Note technique : Attention à la vidéo ! Vérifier la technique 1/2 heure avant le jeu : il y a parfois des incidents longs à résoudre. Si la vidéo par sa fonction d’autoscopie est un « passage obligé » dans la formation à la relation, elle n’est pas toujours indispensable. Mieux vaut ne rien filmer que de consommer du temps au dépens du jeu de rôle.
Variantes d’utilisation
La vignette est un jeu de rôle très court (2 à 3 minutes) dégageant rapidement l’essentiel. Elle porte donc sur des éléments ciblés, précis en éliminant en quelque sorte la complexité d’analyse d’un jeu de rôle véritable.
Le jeu de rôle peut être utilisé :
dans l’entraînement pour acquérir des compétences pratiques (animer une réunion). La répétition est alors nécessaire.
dans la préparation à une situation redoutée (préparation d’une négociation)
dans la mise à la place de l’autre (par exemple le patient) et l’intériorisation de sa position.

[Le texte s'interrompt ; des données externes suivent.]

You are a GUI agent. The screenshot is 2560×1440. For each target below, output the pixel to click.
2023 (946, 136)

dans la mise en pratique des connaissances nouvellement acquises : à l’issue d’un séminaire sur un thème médical un jeu de rôle peut révéler la difficulté à modifier un comportement et à mettre en place les nouvelles données développées durant la formation.

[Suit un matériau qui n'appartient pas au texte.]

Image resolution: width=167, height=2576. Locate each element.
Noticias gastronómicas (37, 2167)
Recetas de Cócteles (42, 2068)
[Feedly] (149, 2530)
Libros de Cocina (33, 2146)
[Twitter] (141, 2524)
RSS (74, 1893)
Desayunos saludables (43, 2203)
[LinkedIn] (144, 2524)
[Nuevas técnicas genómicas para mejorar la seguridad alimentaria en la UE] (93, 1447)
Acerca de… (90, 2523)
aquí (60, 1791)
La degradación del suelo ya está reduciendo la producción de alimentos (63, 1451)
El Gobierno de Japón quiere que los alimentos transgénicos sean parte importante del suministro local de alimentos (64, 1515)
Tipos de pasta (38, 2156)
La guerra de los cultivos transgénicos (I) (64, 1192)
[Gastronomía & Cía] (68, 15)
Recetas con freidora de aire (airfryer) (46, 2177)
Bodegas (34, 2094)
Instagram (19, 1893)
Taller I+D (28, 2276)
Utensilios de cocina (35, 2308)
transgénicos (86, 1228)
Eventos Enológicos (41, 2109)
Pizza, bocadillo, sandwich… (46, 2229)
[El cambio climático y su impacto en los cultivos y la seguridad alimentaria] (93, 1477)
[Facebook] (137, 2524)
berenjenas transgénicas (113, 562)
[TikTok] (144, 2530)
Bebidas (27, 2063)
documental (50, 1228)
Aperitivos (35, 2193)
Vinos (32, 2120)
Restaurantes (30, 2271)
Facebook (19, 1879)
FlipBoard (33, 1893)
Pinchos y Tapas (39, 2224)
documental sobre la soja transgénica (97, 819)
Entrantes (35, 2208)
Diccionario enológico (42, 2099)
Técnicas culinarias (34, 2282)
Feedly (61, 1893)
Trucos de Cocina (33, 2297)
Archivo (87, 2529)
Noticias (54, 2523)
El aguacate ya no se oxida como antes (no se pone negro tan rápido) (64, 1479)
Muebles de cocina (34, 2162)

Une des vertus du jeu de rôle est de montrer la diversité possible des réponses à une situation donnée. Cependant celui qui joue et apporte telle réponse à tel moment a souvent le sentiment que c’était « la réponse » en ce qui le concerne. Il est extrêmement pédagogique et révélateur de la relativité des choses et de l’influence de la relation, d’inverser les rôles dans le même jeu : celui qui jouait le médecin joue le malade et inversement. De la même manière, quand un membre de l’assistance a le sentiment qu’il aurait fait autrement, il est licite et pertinent de lui faire jouer ce qu’il désirait jouer. Il est bon, par ailleurs, pour laisser au médecin toute liberté de révéler et de se révéler un comportement à tel moment, dans telle situation, que le rôle du médecin soit écrit dans ses grandes lignes mais avec un minimum de consignes. Enfin l’expérience montre que dans l’utilisation du jeu de rôle en FMC ou en formation initiale, son efficacité est maxima quand on définit les objectifs de ce jeu et une grille d’observation de chaque acteur, de telle sorte qu’une évaluation soit possible, et que l’encadrement ainsi réalisé évite les dérives vers le psychodrame.

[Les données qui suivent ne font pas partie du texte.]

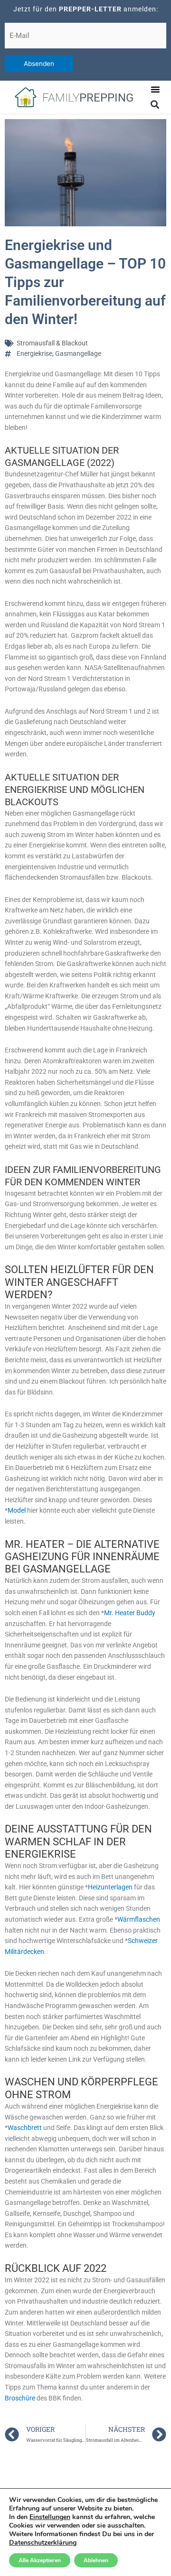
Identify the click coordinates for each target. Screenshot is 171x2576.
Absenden (39, 63)
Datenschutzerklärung (42, 2542)
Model (17, 1510)
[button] (155, 89)
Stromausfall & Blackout (52, 343)
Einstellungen (49, 2517)
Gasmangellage (78, 353)
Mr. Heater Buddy (129, 1613)
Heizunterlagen (111, 1887)
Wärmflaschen (138, 1919)
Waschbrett (25, 2127)
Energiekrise (34, 353)
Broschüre (21, 2398)
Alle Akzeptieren (40, 2560)
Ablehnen (96, 2560)
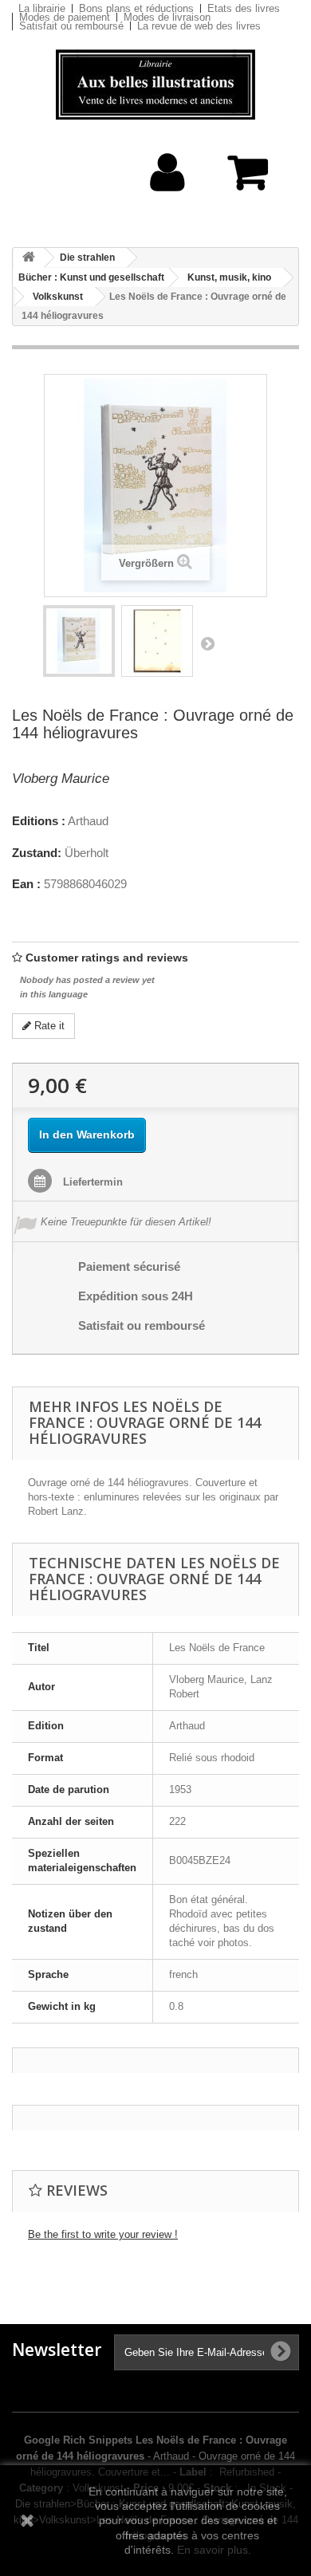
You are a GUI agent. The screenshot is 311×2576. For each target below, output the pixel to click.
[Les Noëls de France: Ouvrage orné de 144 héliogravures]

A titre d’exemple : découverte d’une boule dans le sein au cours d’un examen systématique à propos d’une autre pathologie. Les objectifs seront :
annoncer l’anomalie sans inquiéter
adapter ses propos à l’entendement et à l’angoisse de la patiente
écouter l’anxiété de la patiente
comment s’y prendre pour évoquer la possibilité de malignité
utiliser la reformulation
obtenir que la malade fasse une mammographie
prévenir d’un possible prélèvement anatomo-pathologique
donner de l’espoir.
Cette série d’objectifs peut être la base de la grille d’observation de l’acteur « médecin ».